A white fence protected his small yard and its long rectangles of grass. He had a yellow garden bench and rosebushes, pruned to austerity. Around one side of the house I counted one, two, three fruit trees. If, on a calendar, a tourist brochure, or a postcard, you saw such a scene, with the golden roof of thatched and smocked straw, a pleased smile would cross your mind.The Last Storyteller by Frank Delaney tells the story of Ben MacCarthy, by occupation a collector of Irish stories and lore. He travels the countryside, visiting the storytellers and recording the stories. As he travels he manages to also collect a poor, young girl fleeing her abusive family; a gunrunner for the IRA; and his much abused and beaten one-time wife. The supporting characters of this unlikely cast help fill in the rest of Ben's story.

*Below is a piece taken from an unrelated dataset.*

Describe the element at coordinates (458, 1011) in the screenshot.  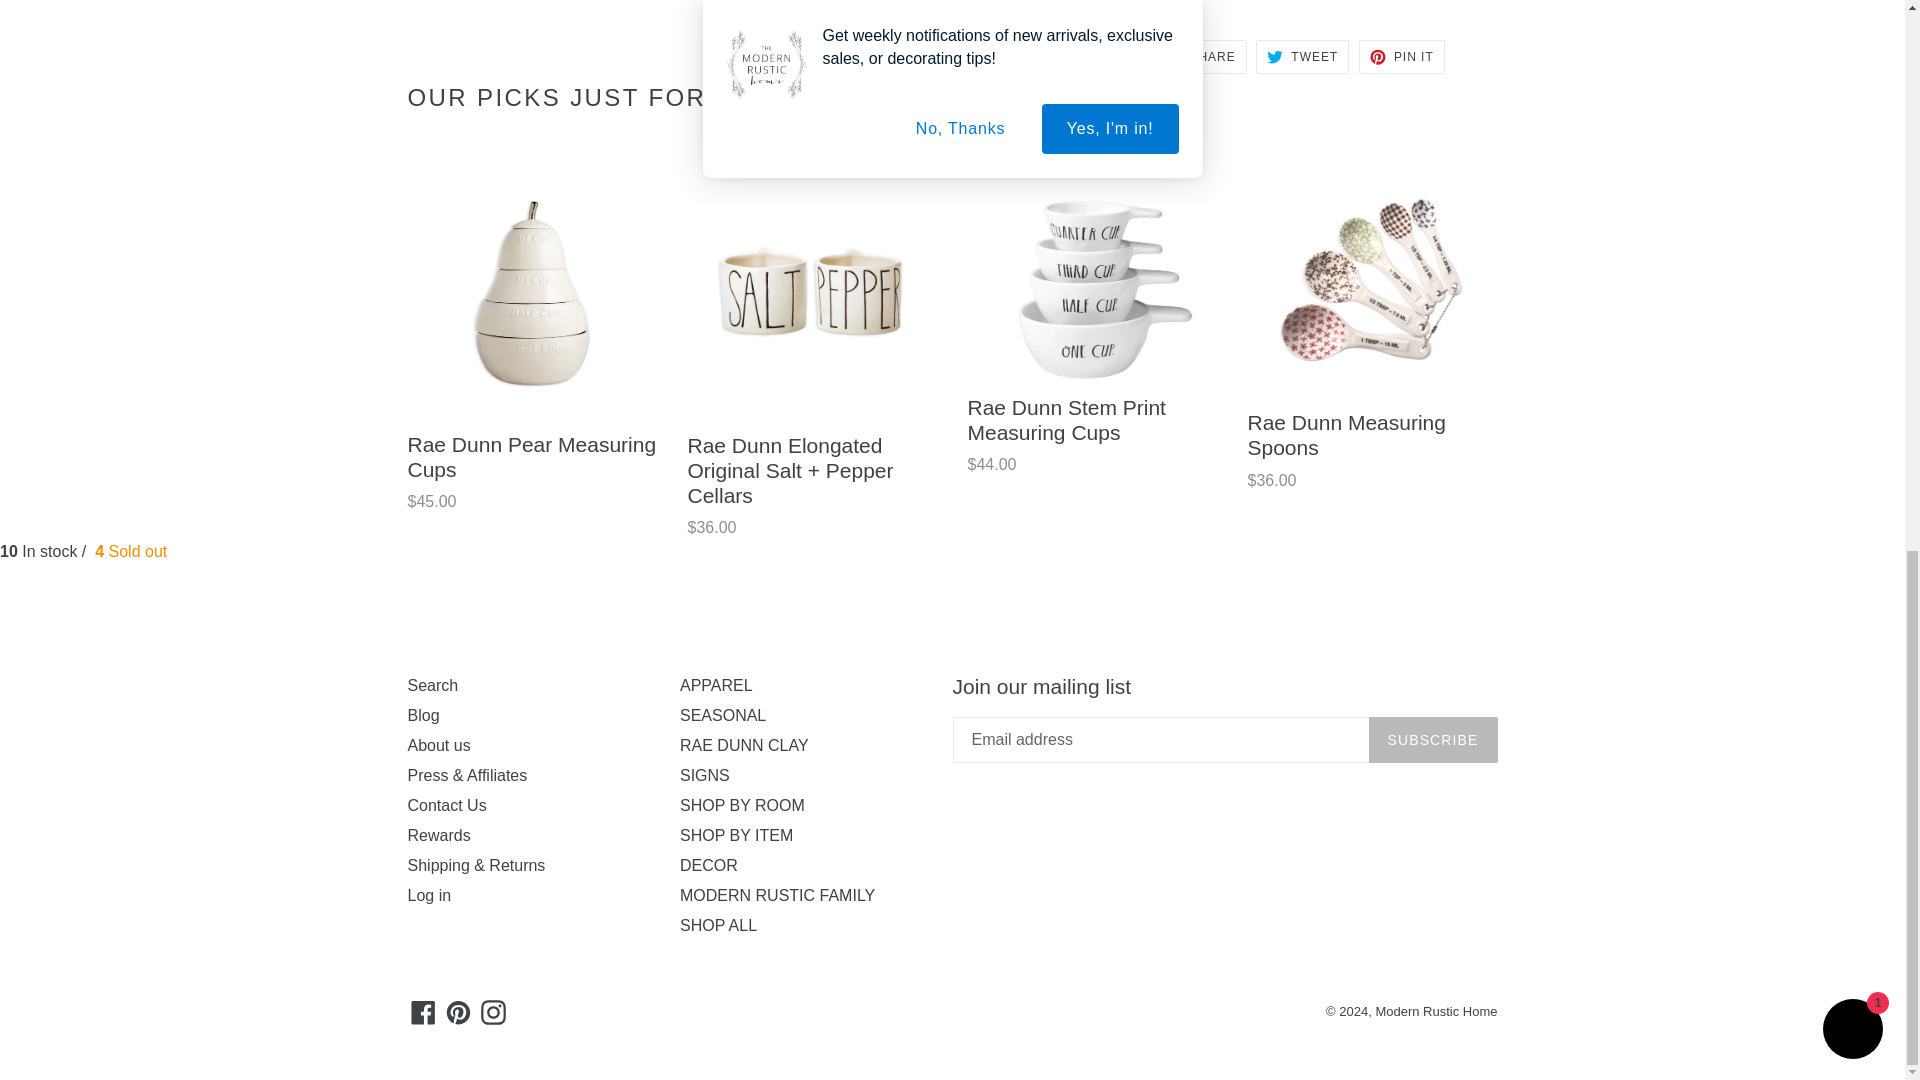
I see `Modern Rustic Home on Pinterest` at that location.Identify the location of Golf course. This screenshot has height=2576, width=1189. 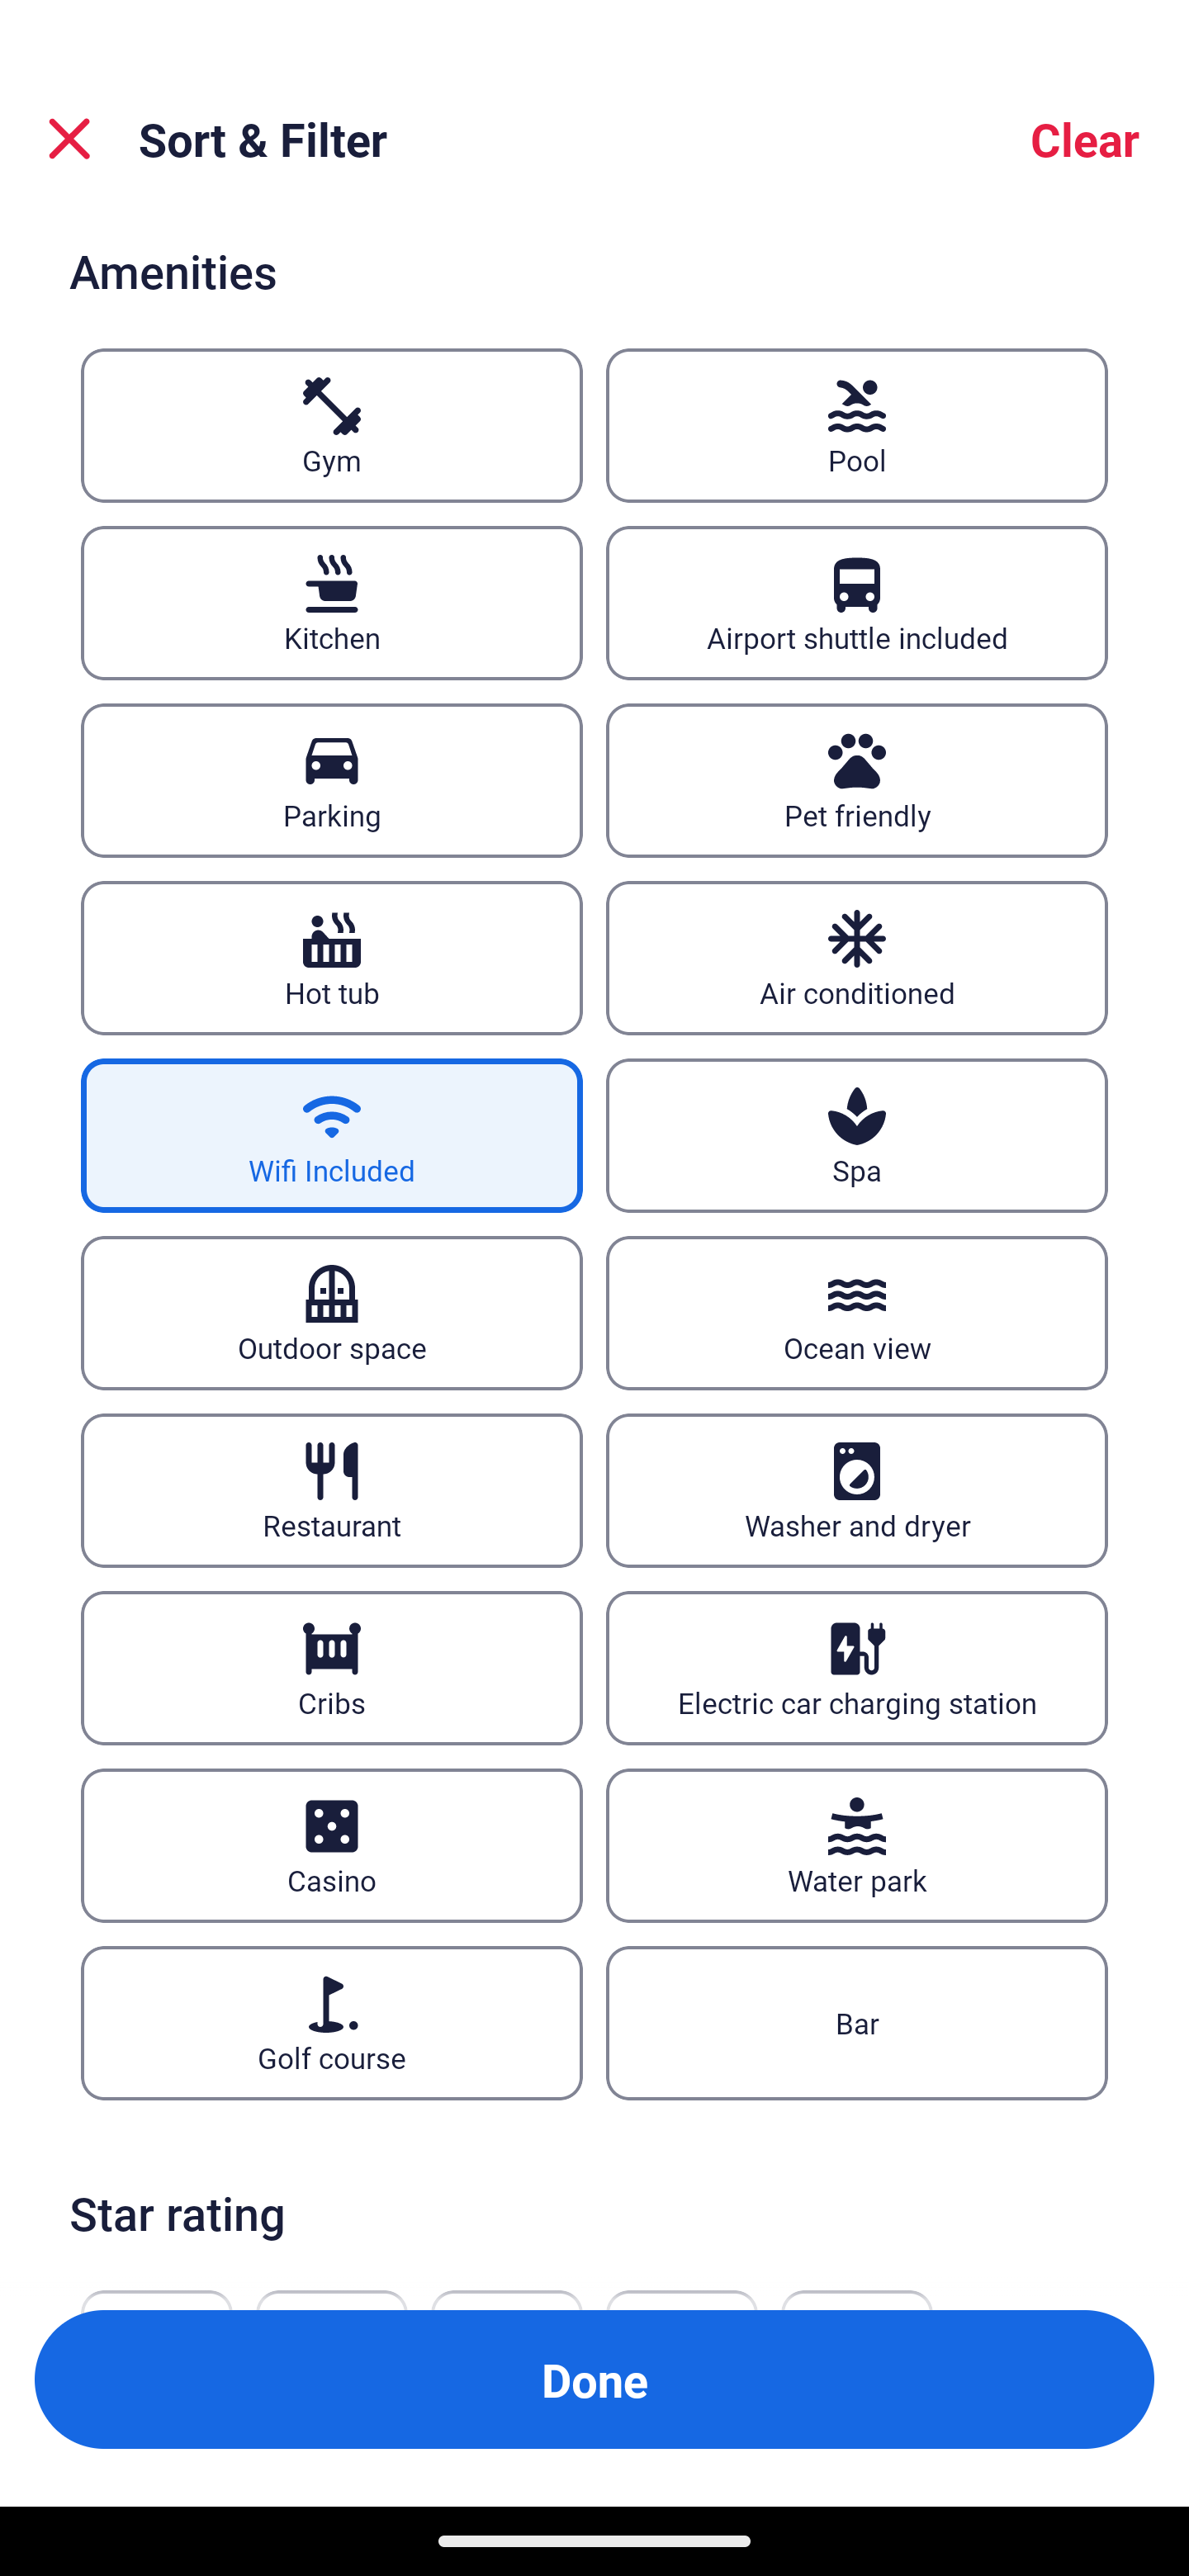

Despite the troubled times, and troubled people, that populate The Last Storyteller, it is not a dark or depressing novel. It was easy to become Ben's friend through the reading and adopt his accepting attitude. Sometimes he came off as a bit of a doormat but a loveable doormat, and he always managed to redeem himself. As Marian Killeen said "Ben had the greatest gift of loving." (pg 383) which, in turn, made him eminently loveable.
The Last Storyteller gives the reader an understanding of this turbulant time in Ireland's history all wrapped up in lovely adventure. A very worthwhile read.